Extract →
The gift of time — providing support not only around the time of the funeral but after the “lasagna parade” ends, is especially valuable, points out Amy Ambuske DeGurian, an adjunct professor of social work at the University of Pittsburgh, who teaches a class on grief and loss. The immediacy of a death garners attention and focus, and “we as a collective are very good I think about making sure that we’re doing what’s appropriate or expected,” DeGurian says. While certainly cultural approaches to supporting those who’ve lost loved ones differ, she and other experts point out that frequently support for loved ones drops off fairly quickly following a person’s death.

[See: 9 Ways to Fight Loneliness.]

“Everybody is supportive in and around the funeral. Make a note on your calendar: Three weeks after the funeral, pick up a phone and say, ‘Hey, how you doing?'” Fleet encourages. “Because everybody else by then has gone on.”

Another thing you can do, which many avoid but shouldn’t, experts say: Talk about the deceased. DeGurian emphasizes that people who are grieving want to talk about the person they lost. “For many people, that is probably one of the most therapeutic opportunities,” she says. “It supports the idea that the person may be gone, but the memories aren’t. And if I have someone to share those memories with, that’s a gift.”

Fleet says it’s of course normal for others in that person’s circle to pick back up with what they were doing, say, at work and home, and not to be impacted in the same way as a partner is by the death of a spouse or partner. “There’s responsibility on the part of the bereaved as well to be understanding of other people,” she says.

But frequently Fleet stresses that people who are grieving find themselves marginalized or isolated. Invitations to couples’ events stop, oftentimes people not knowing what to say fade into the background or disappear from that person’s day-to-day life. “One of the things that we do see in the bereaved community is abandonment — and it can include members of families as well — sadly,” Fleet says.

Goal of the exercise →
Pick up the article on supporting grieving people after its last sentence and continue it.

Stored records
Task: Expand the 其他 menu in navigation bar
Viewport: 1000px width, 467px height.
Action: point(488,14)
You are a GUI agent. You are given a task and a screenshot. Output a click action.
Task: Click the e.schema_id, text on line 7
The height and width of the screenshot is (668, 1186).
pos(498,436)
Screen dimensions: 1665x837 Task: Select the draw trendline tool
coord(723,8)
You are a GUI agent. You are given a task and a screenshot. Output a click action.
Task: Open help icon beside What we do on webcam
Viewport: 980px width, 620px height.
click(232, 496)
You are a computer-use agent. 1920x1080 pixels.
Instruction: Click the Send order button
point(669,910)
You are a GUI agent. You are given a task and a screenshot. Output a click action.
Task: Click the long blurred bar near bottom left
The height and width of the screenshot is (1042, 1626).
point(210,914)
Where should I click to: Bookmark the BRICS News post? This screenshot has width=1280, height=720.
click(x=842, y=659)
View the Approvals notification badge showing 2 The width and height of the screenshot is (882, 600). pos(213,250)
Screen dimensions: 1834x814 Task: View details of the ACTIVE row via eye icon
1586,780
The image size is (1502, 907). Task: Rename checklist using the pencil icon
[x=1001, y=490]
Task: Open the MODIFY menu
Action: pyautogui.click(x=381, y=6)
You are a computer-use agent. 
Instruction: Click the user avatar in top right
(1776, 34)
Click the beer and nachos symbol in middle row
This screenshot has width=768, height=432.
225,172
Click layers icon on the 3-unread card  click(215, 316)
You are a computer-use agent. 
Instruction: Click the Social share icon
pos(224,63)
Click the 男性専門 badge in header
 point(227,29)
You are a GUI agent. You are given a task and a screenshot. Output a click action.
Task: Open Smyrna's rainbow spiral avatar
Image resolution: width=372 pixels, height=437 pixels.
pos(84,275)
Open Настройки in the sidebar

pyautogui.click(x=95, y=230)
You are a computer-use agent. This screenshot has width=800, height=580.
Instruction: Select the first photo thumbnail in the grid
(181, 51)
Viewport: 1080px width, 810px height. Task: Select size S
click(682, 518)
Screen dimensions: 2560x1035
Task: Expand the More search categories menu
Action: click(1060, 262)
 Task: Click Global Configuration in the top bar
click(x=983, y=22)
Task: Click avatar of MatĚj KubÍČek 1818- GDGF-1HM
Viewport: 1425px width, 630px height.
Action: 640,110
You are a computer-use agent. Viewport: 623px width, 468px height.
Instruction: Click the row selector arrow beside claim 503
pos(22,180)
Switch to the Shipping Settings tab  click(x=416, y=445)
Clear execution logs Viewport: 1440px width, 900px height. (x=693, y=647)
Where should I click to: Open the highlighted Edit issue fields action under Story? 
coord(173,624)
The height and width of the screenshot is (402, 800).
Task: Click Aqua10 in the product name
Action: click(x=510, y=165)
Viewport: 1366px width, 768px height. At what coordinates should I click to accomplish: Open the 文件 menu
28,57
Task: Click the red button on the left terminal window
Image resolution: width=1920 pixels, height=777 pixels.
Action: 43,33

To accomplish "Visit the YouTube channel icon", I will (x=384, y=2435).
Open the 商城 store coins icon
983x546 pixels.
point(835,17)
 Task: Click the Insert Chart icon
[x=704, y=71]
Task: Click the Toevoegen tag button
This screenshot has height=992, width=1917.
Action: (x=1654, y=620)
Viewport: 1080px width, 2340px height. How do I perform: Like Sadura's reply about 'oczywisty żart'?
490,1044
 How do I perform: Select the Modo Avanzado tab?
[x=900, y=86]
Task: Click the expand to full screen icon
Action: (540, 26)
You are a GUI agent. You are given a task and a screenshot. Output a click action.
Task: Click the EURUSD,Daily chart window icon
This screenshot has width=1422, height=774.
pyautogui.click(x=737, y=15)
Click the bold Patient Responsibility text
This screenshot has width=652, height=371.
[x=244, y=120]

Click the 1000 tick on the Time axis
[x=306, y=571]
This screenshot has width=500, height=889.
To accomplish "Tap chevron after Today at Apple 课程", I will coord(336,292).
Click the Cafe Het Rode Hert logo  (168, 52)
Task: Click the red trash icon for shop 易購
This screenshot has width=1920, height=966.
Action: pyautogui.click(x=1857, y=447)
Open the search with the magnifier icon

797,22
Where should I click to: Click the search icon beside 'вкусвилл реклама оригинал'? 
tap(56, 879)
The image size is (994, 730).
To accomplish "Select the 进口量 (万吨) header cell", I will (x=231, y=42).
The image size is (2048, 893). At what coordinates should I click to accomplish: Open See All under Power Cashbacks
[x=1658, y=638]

Written response →
She suggests being proactive to counteract that. Though it’s good to ask what a person needs, if you’re not sure, experts advise against waiting on a phone call from that person. “People make assumptions: ‘Well, I don’t want to bother them or they might be resting or they might not want to go anywhere, rather than actually picking up a phone and saying, ‘Hey, you want to go get a coffee or a lunch or a drink, or do you just need an ear to listen?'” Fleet says. “Don’t say, ‘Call me if you need anything,’ because the call will never come. To a bereaved person, that phone weighs 100 pounds. They’re not going to pick it up. Because we don’t want to be a burden on you.”

[See: 14 Ways Caregivers Can Care for Themselves.]

All things considered, making time to spend with a family or friend who has lost a partner — even if for brief, regular interludes, and not just now but over the long term if at all possible — is particularly helpful. “One of the greatest gifts you can give people is to be there a year from now, to be there 18 months from now,” Neeld says, “as long as it takes — to be willing to be available and understand that this process is still going on and has not reached a place of integration.”